Inflammatory Markers in Pediatric Bacterial Sepsis vs. SARS-CoV-2 Infection: A Retrospective Study
Abstract
Early differentiation between bacterial sepsis and viral infection in pediatric patients is critical for timely and appropriate therapy. We compared the inflammatory markers C-reactive protein (CRP), fibrinogen, erythrocyte sedimentation rate (ESR), and D-dimer in children with bacterial sepsis and those with SARS-CoV-2 infection to discern characteristic profiles. Methods: We retrospectively analyzed 97 pediatric sepsis cases (culture-confirmed bacterial infections) and 100 pediatric COVID-19 cases (RT-PCR-confirmed SARS-CoV-2).

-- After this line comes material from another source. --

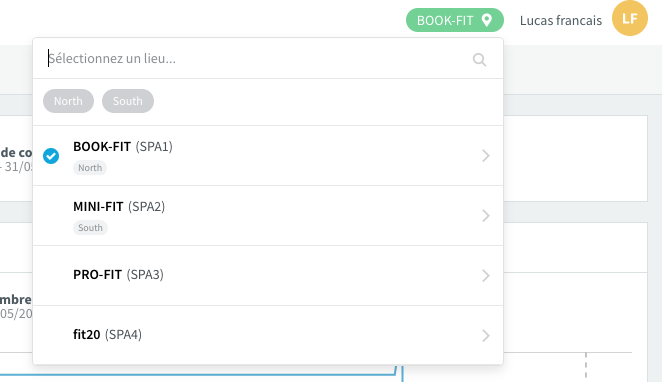
Task: Click the Lucas francais user name
Action: (x=561, y=20)
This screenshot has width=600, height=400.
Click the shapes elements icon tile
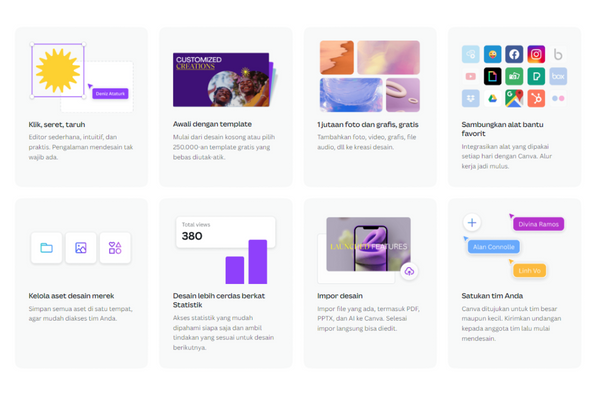(115, 248)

The initial inflammatory marker levels were extracted from the medical records. Statistical comparisons of means and medians were performed, with significance set at p<0.05. Results: CRP levels were markedly higher in bacterial sepsis (mean 8.1mg/dL, median 7.4mg/dL) than in COVID-19 (mean 4.1mg/dL, median 3.35mg/dL; p<0.001). ESR was also elevated in sepsis (mean 46mm/h) versus COVID-19 (mean 26mm/h; p<0.001). Fibrinogen showed the opposite pattern, being significantly lower in sepsis (mean 304.7mg/dL, median 267mg/dL) than in COVID-19 (mean 421mg/dL, median 448mg/dL; p<0.001). D-dimer was high in both groups; the COVID-19 cohort had a higher mean D-dimer (3.2?g/mL) with considerable variability, whereas the sepsis cohort’s D-dimer was slightly lower and more homogeneous (difference not statistically significant). Conclusions: Pediatric bacterial infection and COVID-19 exhibit distinct inflammatory marker profiles. Sepsis induces a more intense CRP and ESR response, whereas COVID-19 is characterized by markedly elevated fibrinogen and variable D-dimer levels. Keywords
Inflammatory markers; sepsis; COVID-19; pediatric.